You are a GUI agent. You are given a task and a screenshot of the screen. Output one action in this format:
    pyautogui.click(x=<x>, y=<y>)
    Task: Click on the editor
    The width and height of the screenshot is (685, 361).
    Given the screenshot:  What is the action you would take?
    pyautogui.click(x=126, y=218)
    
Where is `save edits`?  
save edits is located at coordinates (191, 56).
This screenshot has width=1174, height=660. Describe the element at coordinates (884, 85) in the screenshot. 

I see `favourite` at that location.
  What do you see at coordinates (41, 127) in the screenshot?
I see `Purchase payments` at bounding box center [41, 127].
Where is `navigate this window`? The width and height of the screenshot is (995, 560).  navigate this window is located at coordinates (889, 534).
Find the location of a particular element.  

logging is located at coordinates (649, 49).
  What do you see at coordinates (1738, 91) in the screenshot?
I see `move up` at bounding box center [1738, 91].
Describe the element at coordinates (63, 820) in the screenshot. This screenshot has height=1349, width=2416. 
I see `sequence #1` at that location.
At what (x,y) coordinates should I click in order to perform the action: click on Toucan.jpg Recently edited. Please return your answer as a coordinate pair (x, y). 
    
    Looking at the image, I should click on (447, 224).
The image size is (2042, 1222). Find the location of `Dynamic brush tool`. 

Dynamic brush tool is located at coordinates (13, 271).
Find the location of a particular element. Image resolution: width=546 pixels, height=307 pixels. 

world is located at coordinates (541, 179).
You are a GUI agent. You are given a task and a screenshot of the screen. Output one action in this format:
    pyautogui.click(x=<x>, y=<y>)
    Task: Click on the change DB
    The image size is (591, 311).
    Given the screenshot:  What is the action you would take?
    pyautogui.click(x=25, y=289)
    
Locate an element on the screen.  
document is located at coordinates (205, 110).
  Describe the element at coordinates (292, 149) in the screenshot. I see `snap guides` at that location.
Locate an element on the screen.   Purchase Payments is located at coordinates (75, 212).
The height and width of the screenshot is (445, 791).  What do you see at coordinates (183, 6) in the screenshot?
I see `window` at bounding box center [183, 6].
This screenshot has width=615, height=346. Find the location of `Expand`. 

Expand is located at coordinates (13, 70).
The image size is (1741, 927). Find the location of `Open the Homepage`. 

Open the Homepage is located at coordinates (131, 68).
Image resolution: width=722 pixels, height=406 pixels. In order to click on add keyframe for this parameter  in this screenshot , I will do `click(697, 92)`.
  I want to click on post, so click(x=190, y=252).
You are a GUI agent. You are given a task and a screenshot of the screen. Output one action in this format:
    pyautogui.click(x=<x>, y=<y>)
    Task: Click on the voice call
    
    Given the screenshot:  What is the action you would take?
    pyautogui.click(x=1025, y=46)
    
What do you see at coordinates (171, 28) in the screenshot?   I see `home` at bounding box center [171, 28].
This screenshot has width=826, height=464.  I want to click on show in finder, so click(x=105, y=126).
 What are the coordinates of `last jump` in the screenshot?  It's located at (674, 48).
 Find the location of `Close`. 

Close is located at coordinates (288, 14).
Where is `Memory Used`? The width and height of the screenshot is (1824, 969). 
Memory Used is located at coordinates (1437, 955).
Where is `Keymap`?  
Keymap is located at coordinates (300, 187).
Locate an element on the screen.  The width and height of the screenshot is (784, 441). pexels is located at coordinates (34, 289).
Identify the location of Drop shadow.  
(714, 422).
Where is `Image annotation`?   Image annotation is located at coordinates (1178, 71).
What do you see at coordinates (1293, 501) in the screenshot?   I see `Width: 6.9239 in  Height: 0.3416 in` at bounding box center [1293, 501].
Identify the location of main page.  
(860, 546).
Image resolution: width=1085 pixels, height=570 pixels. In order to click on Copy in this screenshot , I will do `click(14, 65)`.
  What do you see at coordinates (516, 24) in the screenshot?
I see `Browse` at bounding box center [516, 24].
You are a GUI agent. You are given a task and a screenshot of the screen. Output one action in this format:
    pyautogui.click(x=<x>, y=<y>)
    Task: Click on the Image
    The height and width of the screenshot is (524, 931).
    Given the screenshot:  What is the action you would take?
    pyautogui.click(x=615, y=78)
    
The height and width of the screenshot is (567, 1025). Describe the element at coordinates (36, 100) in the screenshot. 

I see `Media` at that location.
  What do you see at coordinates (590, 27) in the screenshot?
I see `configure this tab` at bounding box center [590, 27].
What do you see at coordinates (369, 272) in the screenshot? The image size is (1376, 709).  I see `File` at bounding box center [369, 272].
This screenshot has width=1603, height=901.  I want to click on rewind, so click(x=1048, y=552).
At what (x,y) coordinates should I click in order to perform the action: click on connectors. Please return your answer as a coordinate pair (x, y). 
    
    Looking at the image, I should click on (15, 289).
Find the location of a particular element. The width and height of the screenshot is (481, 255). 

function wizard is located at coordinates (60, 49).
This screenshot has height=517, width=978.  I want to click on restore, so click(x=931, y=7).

## Work to be completed
Transcribe the material word for word, starting at the beginning of it and ending at the line that contains "save edits is".

## Result for this task
You are a GUI agent. You are given a task and a screenshot of the screen. Output one action in this format:
    pyautogui.click(x=<x>, y=<y>)
    Task: Click on the editor
    The width and height of the screenshot is (685, 361).
    Given the screenshot:  What is the action you would take?
    pyautogui.click(x=126, y=218)
    
Where is `save edits`?  
save edits is located at coordinates (191, 56).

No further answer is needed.